Population (2024-12-31)
- • Total: 61,192
- • Density: 8,100/km^{2} (21,000/sq mi)
- Time zone: UTC+01:00 (CET)
- • Summer (DST): UTC+02:00 (CEST)
- Dialling codes: 040
- Vehicle registration: HH

= Winterhude =

Winterhude (/de/) is a quarter in the ward Hamburg-Nord of Hamburg, Germany. As of 2020, the population was 56,382.

==History==

Winterhude was first mentioned in the 13th century, but archeological findings of tools, weapons and grave-mounds were dated to 1700 BC and 700 BC.
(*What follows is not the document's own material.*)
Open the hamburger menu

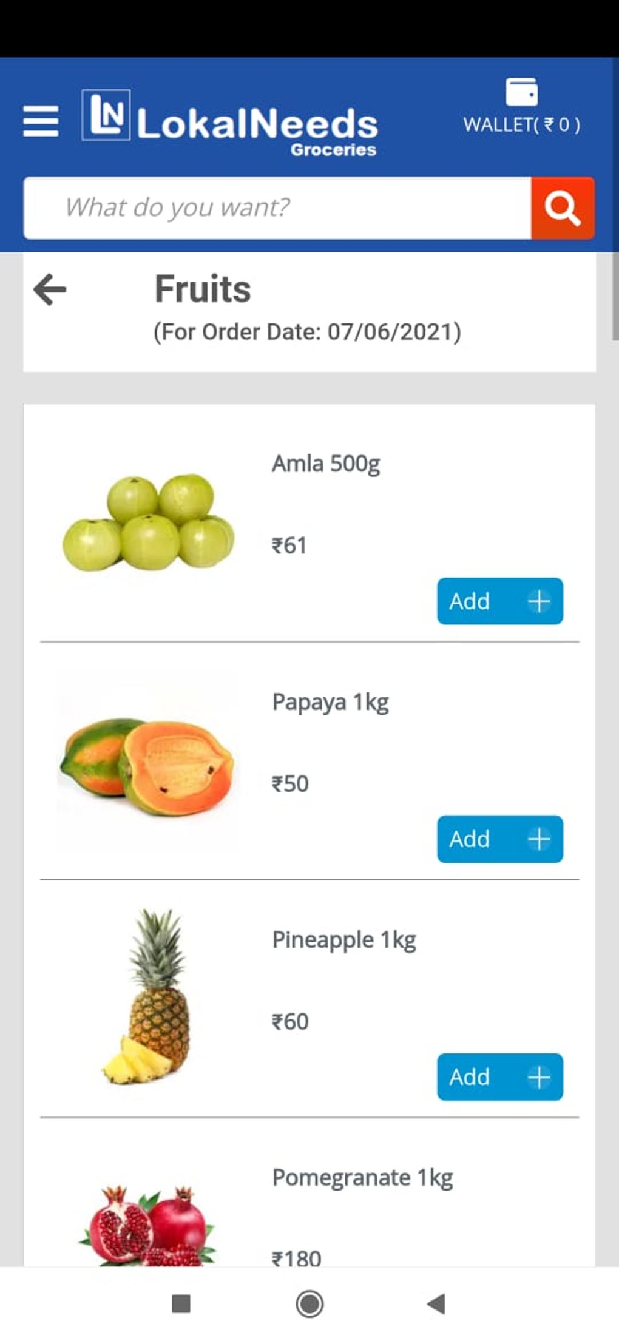pos(41,120)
During World War II, the port of Hamburg and therefore Winterhude were targets of the air raids of the so-called Operation Gomorrah.
==Geography==
In 2006, according to the statistical office of Hamburg and Schleswig-Holstein, the Winterhude quarter has a total area of 7.6 km^{2}. To the north is the Alsterdorf quarter and the Barmbek-Nord quarter is in the east. In the west are the Eppendorf and the Harvestehude quarters and in the south are the Uhlenhorst and Barmbek-Süd quarters.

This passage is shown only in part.